Romney hatte zudem zu einem Sprint Richtung politischer Mitte angesetzt. Daher musste das Team Obama die Strategie ändern: Zuvor war es für die Demokraten ein Leichtes, Romney als Geisel der Rechts-außen-Tea-Party-Fraktion seiner Partei - Prädikat: unwählbar - hinzustellen.

Nun merkte Obama: Er muss sich anstrengen. Und das tat er auch. Das zweite Fernsehduell konnte der amtierende Präsident klar für sich entscheiden und in der dritten - von außenpolitischen Themen dominierten - TV-Diskussion unterschieden beide Kandidaten sich zwar im Stil, aber kaum inhaltlich. Obama traf es ganz gut, als er meinte, Romney wolle außenpolitisch dasselbe, "nur sagt er es lauter".

Obama hat den Vorteil, dass er in den wahlentscheidenden Bundesstaaten - Florida und Ohio - über eine höchst effiziente und gut geölte Wahlkampfmaschine verfügt. Romney wiederum besetzt die Werbeslots der TV-Stationen, da seine Kriegskasse besser gefüllt ist.

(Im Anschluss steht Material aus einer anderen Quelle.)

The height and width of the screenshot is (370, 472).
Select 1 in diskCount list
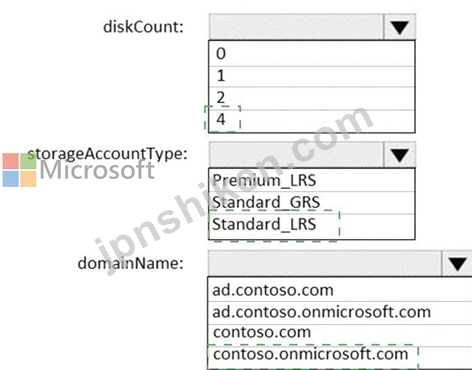[312, 76]
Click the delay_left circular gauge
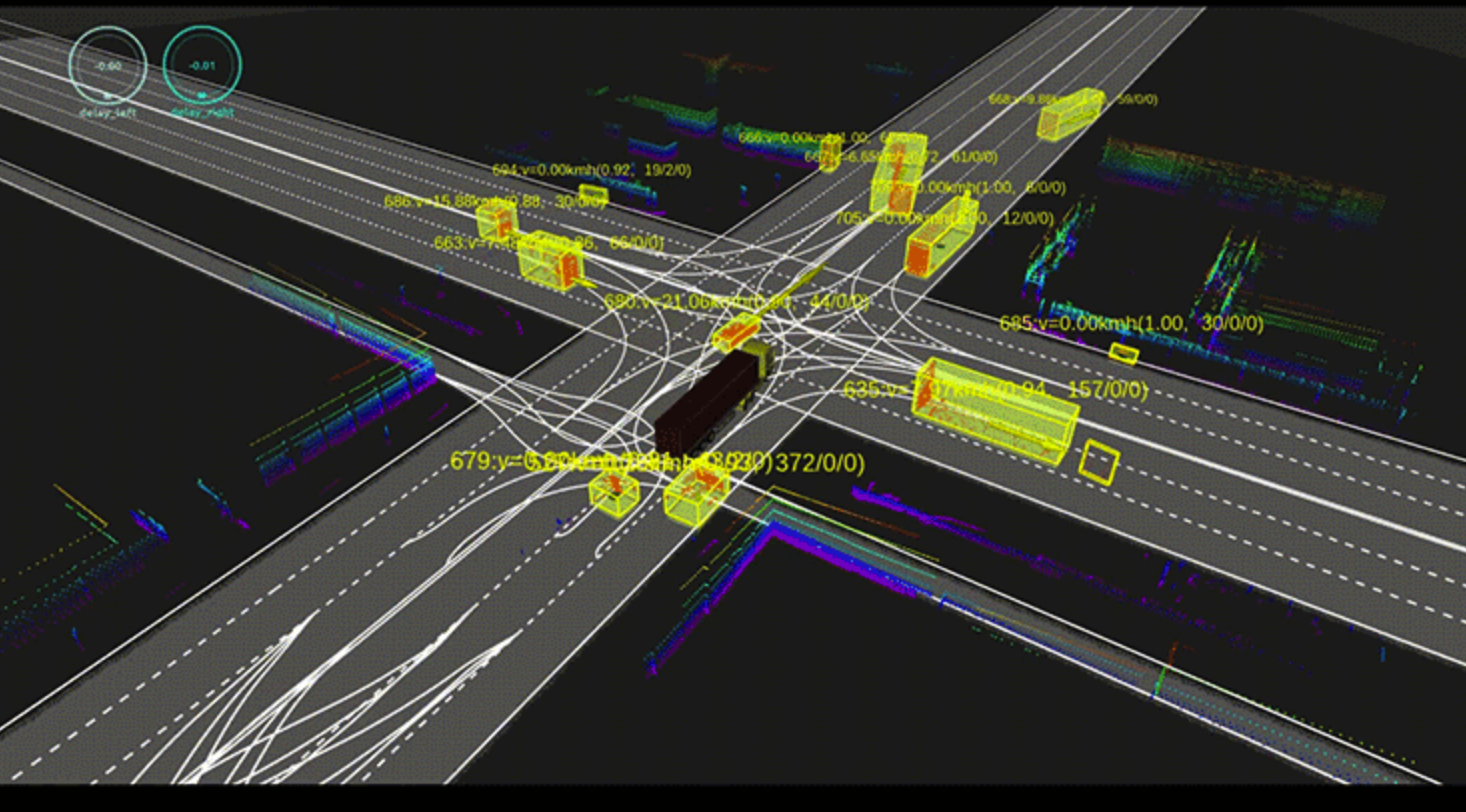 [108, 65]
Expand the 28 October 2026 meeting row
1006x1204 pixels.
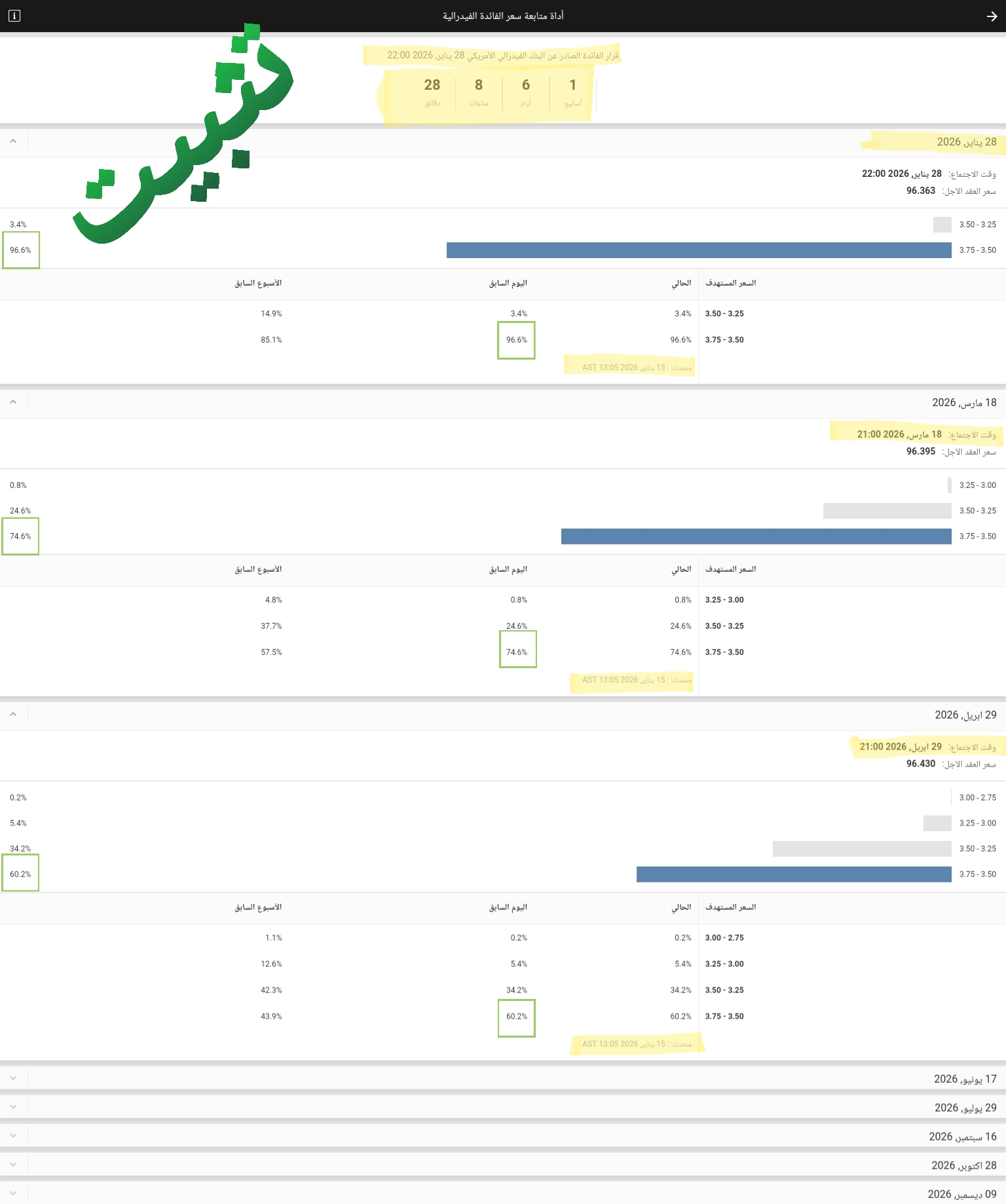[x=13, y=1165]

Einmal mehr wird der frühere Stratege von Bill Clinton, James Carville, recht behalten: "It’s the economy, stupid", "es geht um die Wirtschaft, Dummchen". Keiner der beiden Kandidaten hat eine Heilsbotschaft zu verkünden. Obama kann nicht mehr tun, als darauf zu verweisen, dass er aus dem katastrophalen Erbe des Republikaners George W. Bush - der große Abwesende dieses Wahlkampfs - noch das Beste gemacht hat. Romneys Versprechen niedrigerer Steuern klingt angesichts des Schuldenbergs von 16 Billionen Dollar wie ein Märchen. Kein Wunder, dass man wenig Begeisterung in diesem Wahlkampf spürt.